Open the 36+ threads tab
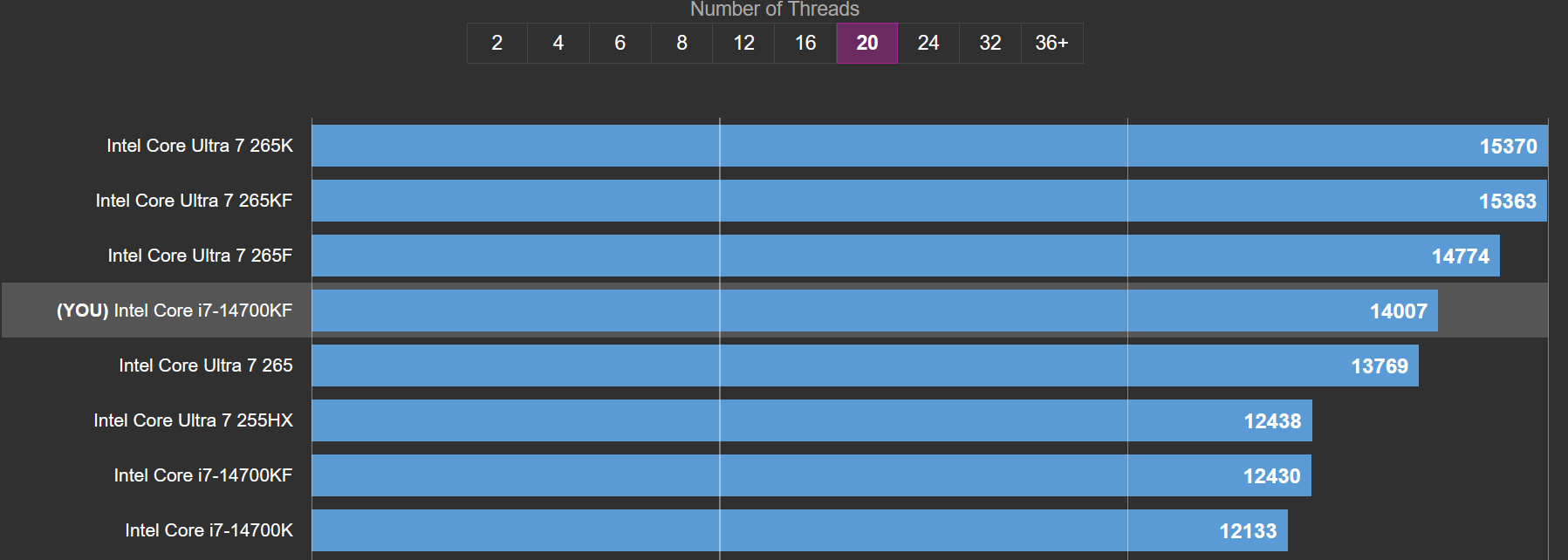 click(1051, 43)
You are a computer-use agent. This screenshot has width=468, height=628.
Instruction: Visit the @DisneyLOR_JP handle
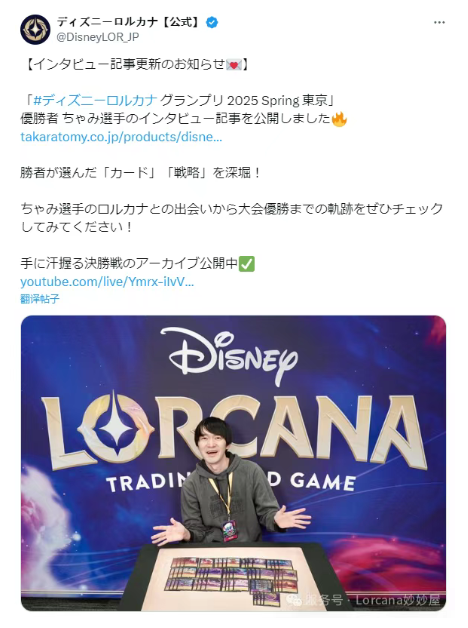point(98,37)
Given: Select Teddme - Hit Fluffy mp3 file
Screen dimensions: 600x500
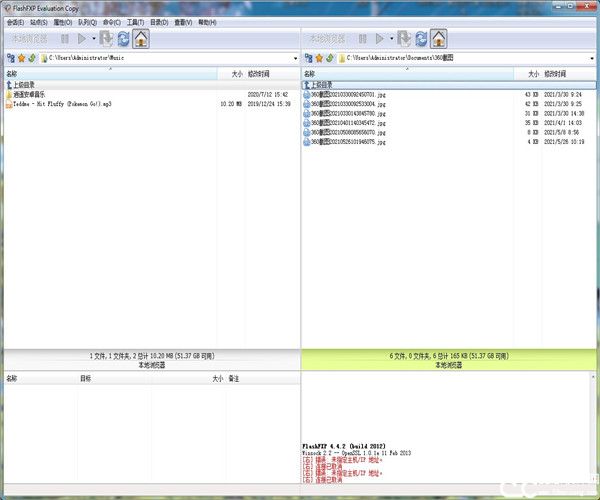Looking at the screenshot, I should 62,103.

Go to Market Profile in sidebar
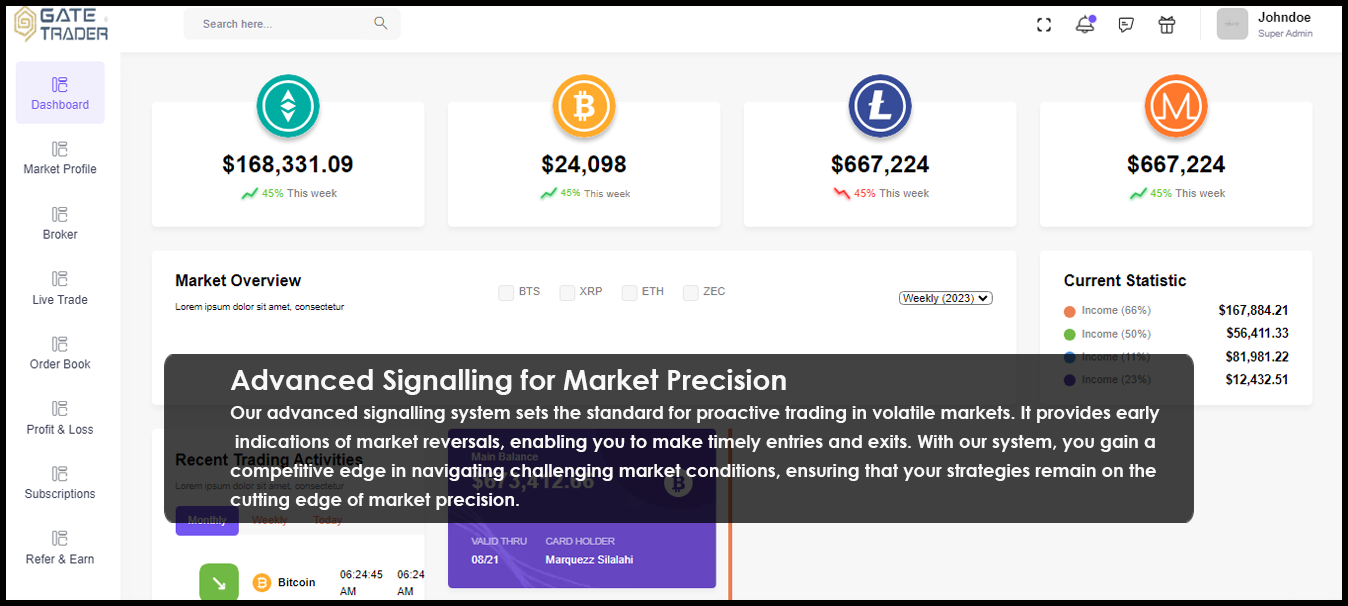pos(60,158)
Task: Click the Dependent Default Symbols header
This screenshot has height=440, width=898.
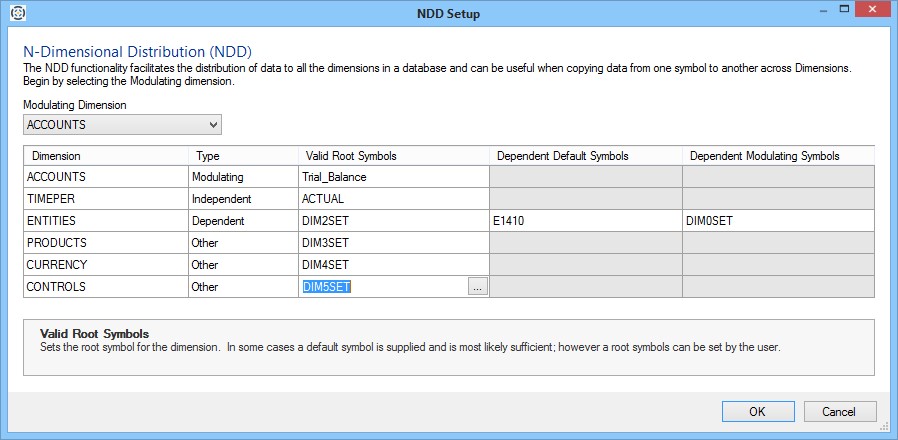Action: (x=585, y=156)
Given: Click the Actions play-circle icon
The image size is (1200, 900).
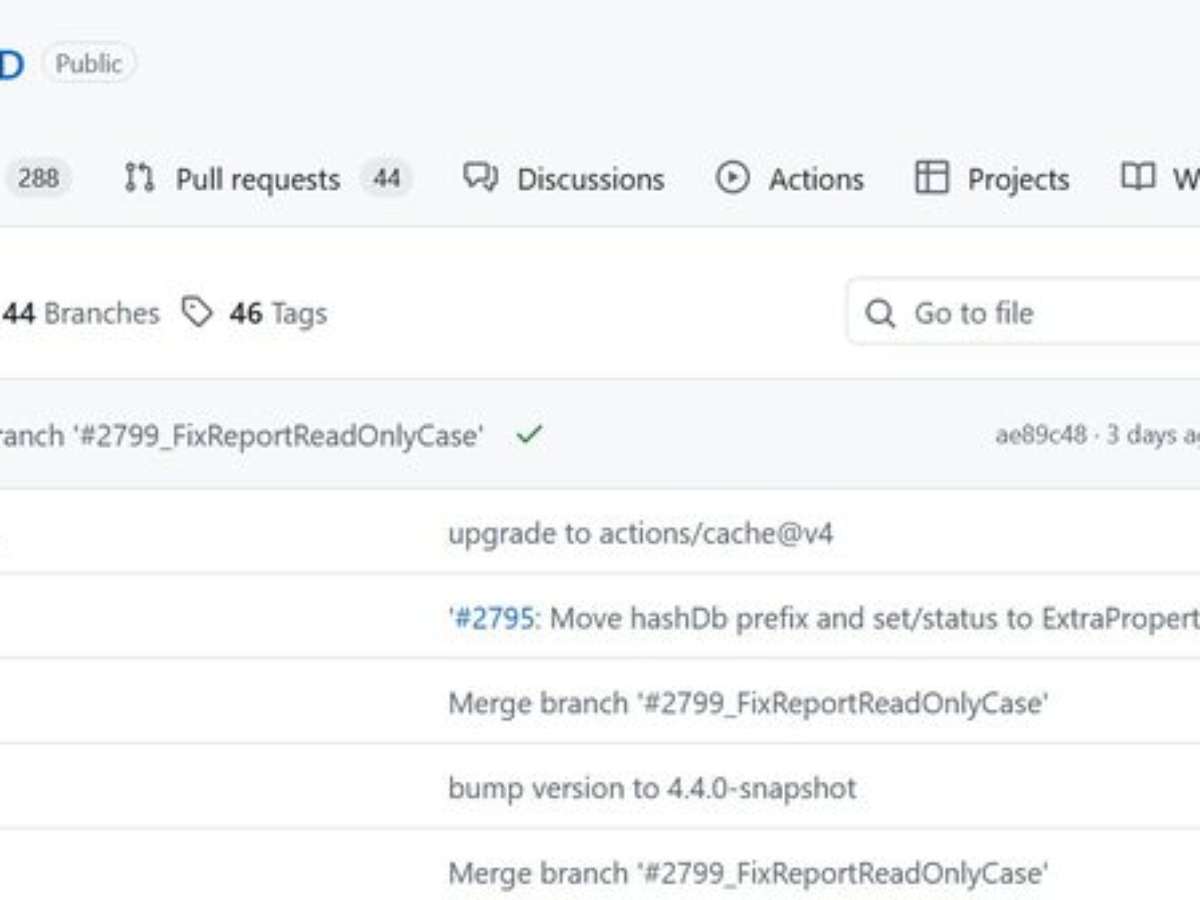Looking at the screenshot, I should click(x=732, y=179).
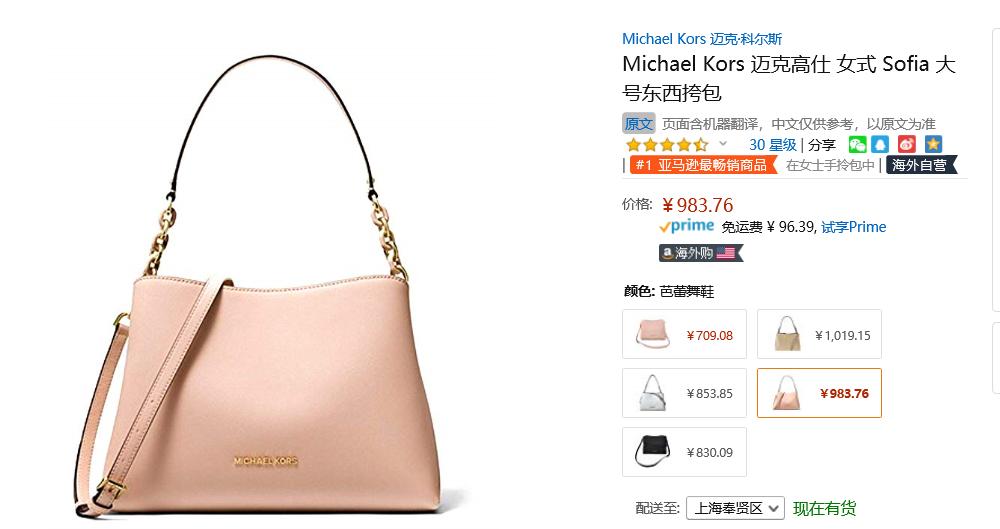Share product via the WeChat icon
The height and width of the screenshot is (529, 1000).
tap(857, 144)
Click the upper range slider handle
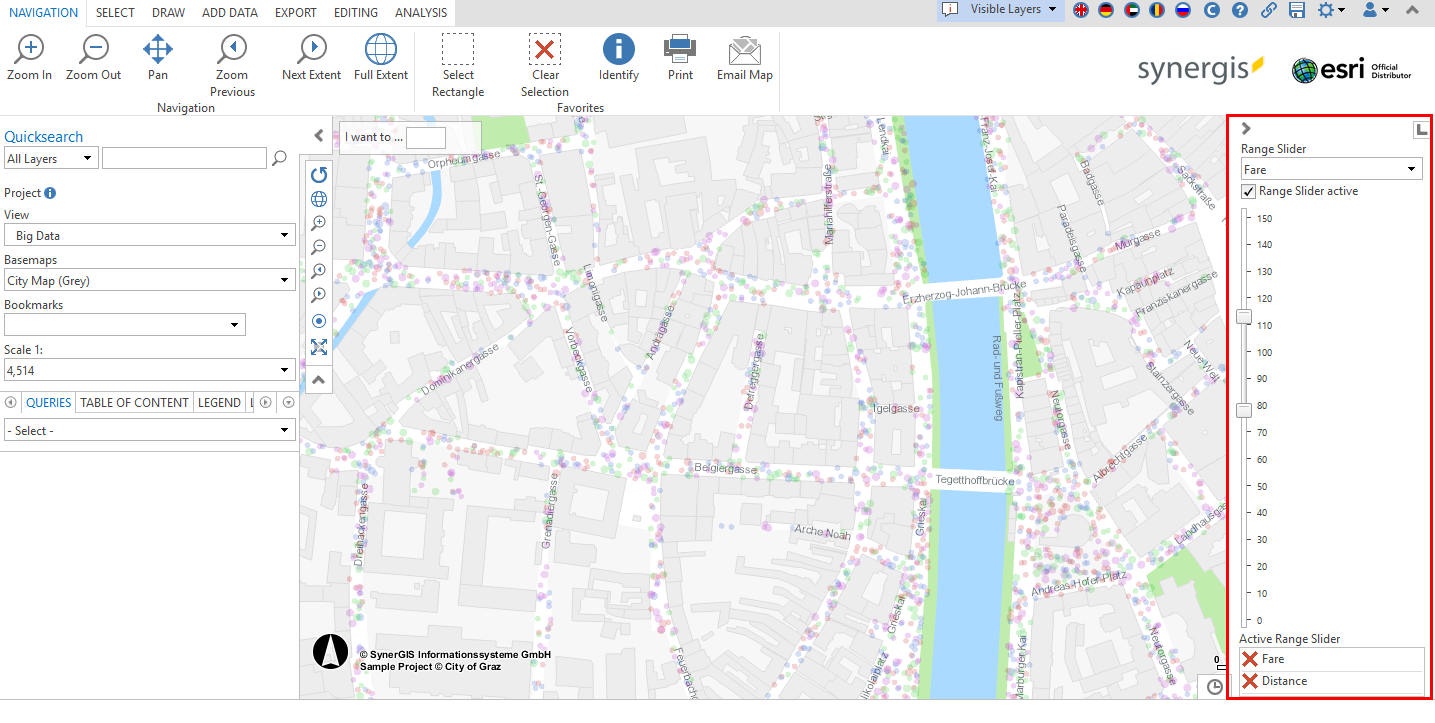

EXERCISE BRIEF:
Say how many lines of the listing above include the word "Given", giving the number alone.

ANSWER BELOW:
2